The team also observed pregnancy-related remodeling in subcortical structures (areas deeper in the brain’s interior, “beneath” the cortex), including the ventral diencephalon, caudate, thalamus, putamen, and hippocampus. High-resolution images revealed specific volume reductions in certain layers of the hippocampus and para-hippocampal cortex.
In contrast with widespread decreases in cortical and subcortical gray matter volume, the team found increases in white matter microstructural integrity throughout the brain, which signifies greater integrity of affected white matter tracts. This phenomenon was observed to increase as the weeks of pregnancy passed, though the first two trimesters.
Some of the observed brain changes persisted at 2 years postpartum (the gray matter reductions) while others reverted to pre-pregnancy levels just after childbirth (e.g., markers of white matter integrity).
“Together, these findings reveal the highly dynamic changes that unfold in a human brain across pregnancy,” the team reported in Nature Neuroscience. This demonstrates the brain’s capacity for extensive neural remodeling “well into adulthood,” they said. Here the team was implicitly comparing the degree of plasticity they observed during pregnancy with the well-known remarkable plasticity of the brain during childhood and adolescence.

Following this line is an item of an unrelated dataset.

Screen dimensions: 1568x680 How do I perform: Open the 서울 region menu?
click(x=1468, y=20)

Interestingly, the team noted that similar precision imaging studies have captured dynamic brain reorganization during the monthly menstrual cycle. These also “underscore the powerful role steroid hormones have in shaping” the brain. Still, endocrine changes across pregnancy “dwarf those that occur across the menstrual cycle.” This, the team says, highlights the critical need to comprehensively map the brain’s response to the unique hormonal state during pregnancy.

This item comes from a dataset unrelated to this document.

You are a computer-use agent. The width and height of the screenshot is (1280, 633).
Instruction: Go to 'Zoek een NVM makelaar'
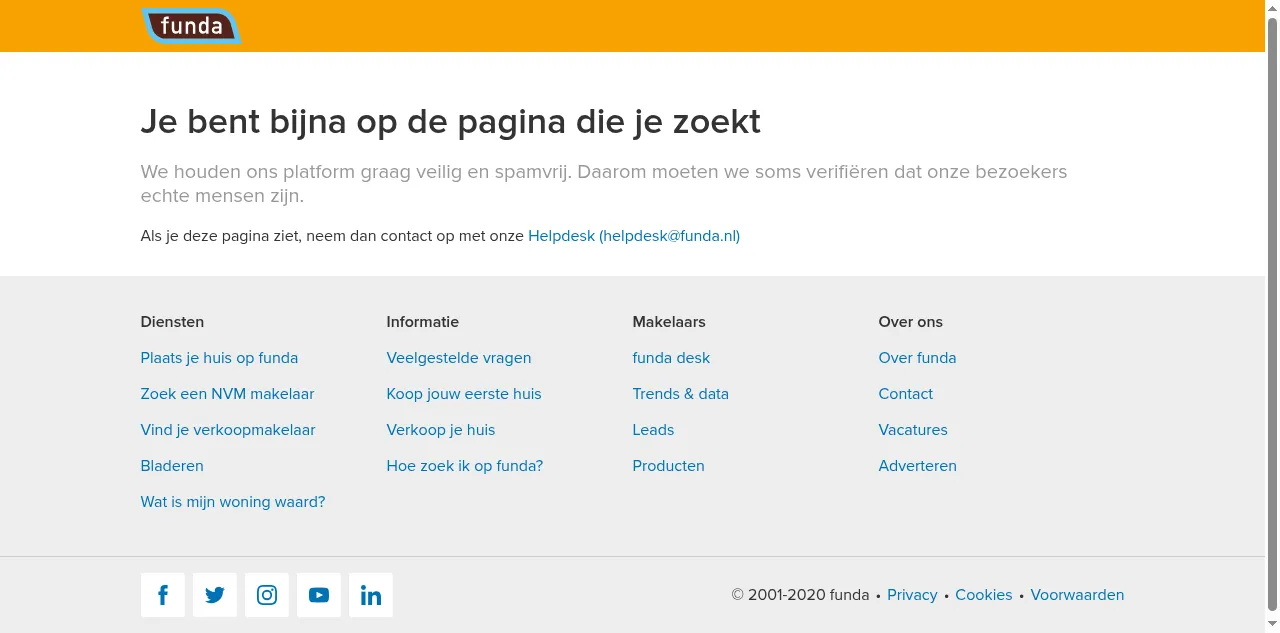pos(227,394)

The current study was based on a single healthy woman. The team looks forward to repeating the procedure with a large and diverse cohort of women to determine the degree to which the current findings are generally the case in pregnant women. The neuroanatomical changes observed in a more diverse study “may have broad implications,” they said, for understanding individual differences in parental behavior, vulnerability to mental health disorders (in mothers), and patterns of brain aging.
The team speculates that the observed broad decrease in gray matter volume in the brain during pregnancy “may reflect ‘fine-tuning’ of the brain by neuromodulatory hormones in preparation for parenthood.” It is possible, for instance, that the magnitude of gray matter reductions in areas of the brain important for social cognition corresponds with levels of parental attachment to the child. “Deeper examination of cellular and systems-level mechanisms will improve our understanding of how pregnancy remodels specific circuits to promote maternal behavior,” they noted.
A broader study population for a study like theirs will enable researchers to ask not only whether the changes they observed in one participant are generally the case, but also whether deviations from an established norm of pregnancy-related brain changes can be linked to processes related to risk for mental illnesses, including postpartum depression.